La astucia de gobernado, distinta de la que desarrolla todo ser viviente para sobrevivir, no podía aparecer antes de que las revoluciones otorgaran a los individuos derechos inmensos y deberes desmesurados. El súbdito no tenía a su alcance otra clase de astucia que la de los animales. Una astucia instintiva, para conservar la vida y reproducirla, que nada sabe de derechos y responsabilidades. La astucia de gobernado surge de la conciencia ciudadana del mucho poder que tiene sobre cosas de poca monta, y de su impotencia para cambiar a su favor las grandes que deciden su destino.

Desde la cuna a la tumba, desde el niño que no llora no mama hasta el regateo de los honores al cadáver, el imperio de la astucia de gobernado ahoga al de la razón y la lealtad.
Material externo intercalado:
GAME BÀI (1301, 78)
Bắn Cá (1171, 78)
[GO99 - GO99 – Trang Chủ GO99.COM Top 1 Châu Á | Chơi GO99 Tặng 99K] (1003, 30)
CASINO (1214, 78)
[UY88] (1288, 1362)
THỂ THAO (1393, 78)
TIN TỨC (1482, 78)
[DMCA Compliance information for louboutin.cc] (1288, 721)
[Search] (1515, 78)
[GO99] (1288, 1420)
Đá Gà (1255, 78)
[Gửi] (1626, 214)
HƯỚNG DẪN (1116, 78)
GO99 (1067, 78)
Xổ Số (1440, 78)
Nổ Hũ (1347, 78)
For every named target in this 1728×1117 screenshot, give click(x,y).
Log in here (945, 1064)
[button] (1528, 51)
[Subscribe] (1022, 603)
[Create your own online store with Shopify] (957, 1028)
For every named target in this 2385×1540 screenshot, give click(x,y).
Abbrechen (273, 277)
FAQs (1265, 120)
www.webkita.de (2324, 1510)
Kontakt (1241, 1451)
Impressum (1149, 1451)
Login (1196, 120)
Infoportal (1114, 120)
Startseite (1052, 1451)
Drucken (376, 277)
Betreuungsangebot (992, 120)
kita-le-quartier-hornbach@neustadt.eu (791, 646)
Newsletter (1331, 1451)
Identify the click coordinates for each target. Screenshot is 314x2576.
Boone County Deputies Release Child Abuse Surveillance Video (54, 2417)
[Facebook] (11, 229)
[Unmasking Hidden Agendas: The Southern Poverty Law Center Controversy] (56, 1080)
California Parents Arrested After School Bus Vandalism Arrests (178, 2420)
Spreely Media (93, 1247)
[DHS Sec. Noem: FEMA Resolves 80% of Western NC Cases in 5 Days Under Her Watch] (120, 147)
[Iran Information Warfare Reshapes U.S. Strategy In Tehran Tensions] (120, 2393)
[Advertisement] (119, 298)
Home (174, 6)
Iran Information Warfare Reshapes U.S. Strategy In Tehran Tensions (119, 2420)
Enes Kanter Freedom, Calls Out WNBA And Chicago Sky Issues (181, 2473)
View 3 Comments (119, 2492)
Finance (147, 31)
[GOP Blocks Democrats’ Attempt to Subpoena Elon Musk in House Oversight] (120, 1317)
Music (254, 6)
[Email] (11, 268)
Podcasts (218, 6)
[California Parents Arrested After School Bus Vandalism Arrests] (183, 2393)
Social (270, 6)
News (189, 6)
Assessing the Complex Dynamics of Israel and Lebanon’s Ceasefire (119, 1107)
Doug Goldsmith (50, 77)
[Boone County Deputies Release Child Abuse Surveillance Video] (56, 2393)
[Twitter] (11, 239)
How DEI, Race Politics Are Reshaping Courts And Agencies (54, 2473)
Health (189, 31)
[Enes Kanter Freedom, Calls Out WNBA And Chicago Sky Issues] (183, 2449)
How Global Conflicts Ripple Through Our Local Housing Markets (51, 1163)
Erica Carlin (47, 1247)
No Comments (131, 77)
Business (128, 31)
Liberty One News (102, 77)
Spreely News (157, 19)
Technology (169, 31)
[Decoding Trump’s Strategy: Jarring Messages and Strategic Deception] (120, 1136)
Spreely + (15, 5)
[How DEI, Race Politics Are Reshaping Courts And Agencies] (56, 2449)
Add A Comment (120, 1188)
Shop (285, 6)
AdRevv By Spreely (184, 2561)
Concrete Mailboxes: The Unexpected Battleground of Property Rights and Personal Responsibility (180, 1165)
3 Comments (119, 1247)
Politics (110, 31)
El eremita parece no necesitar de la astucia porque sólo la emplea para dominar su propio cuerpo, mientras que la del gobernado, al estar dirigida contra el cuerpo social y el Estado, tiene que apoyarse en aparentes derechos para burlar el Derecho y en hipócritas deberes para eludir el deber.

A diferencia de la astucia de la razón teórica, inventada por Hegel para cohonestar la lógica de las abstracciones con los intereses de la vida, la de la razón práctica la desarrollan los gobernantes en el campo de las ideologías veladoras de la realidad, y los gobernados en el de las habilidades para el disimulo. O sea, en el arte de la picaresca, la triquiñuela, la artimaña, la estratagema de la garganta profunda del Watergate. Periodistas y gobernados sobreviven, sin mérito, al poder.